START Data shown

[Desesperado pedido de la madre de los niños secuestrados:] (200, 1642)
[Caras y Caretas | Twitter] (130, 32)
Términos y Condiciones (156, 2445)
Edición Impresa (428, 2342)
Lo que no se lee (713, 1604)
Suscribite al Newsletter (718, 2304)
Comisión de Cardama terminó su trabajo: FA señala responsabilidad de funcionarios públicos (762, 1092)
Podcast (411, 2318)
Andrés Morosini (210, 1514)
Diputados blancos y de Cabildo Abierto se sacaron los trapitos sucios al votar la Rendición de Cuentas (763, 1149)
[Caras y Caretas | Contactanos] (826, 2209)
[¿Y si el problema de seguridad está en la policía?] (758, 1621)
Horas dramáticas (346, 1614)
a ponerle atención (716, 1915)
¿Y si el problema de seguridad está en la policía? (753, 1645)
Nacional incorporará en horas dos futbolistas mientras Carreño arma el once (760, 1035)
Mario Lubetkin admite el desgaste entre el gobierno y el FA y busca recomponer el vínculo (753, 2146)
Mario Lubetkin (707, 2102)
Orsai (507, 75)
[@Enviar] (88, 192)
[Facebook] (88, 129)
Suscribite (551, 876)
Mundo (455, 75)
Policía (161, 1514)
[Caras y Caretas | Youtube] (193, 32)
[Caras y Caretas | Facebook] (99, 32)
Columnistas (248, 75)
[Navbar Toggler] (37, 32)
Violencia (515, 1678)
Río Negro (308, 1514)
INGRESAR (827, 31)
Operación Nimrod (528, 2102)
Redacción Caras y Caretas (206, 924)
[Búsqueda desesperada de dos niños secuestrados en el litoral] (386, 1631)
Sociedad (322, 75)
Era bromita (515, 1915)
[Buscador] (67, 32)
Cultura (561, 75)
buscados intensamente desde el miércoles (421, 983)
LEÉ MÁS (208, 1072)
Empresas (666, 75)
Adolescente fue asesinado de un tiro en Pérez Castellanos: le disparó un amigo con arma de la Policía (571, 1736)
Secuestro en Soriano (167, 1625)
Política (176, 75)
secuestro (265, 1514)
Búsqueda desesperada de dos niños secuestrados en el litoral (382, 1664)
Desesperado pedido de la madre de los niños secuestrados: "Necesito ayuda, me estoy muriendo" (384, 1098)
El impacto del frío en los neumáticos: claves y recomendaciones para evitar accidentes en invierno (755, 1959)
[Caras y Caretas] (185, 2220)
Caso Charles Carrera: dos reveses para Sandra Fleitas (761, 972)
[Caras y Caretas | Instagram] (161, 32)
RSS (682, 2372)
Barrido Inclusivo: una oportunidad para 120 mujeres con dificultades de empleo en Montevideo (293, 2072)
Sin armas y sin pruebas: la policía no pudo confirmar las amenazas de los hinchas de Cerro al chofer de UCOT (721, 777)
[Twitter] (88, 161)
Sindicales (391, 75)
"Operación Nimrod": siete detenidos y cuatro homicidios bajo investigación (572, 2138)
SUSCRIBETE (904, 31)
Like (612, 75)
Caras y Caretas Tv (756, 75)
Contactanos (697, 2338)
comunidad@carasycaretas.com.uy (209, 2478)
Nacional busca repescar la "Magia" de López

END Data shown

Task requirements:
Show a copy of each line from the data that includes the word "problema".

Exercise result:
[¿Y si el problema de seguridad está en la policía?] (758, 1621)
¿Y si el problema de seguridad está en la policía? (753, 1645)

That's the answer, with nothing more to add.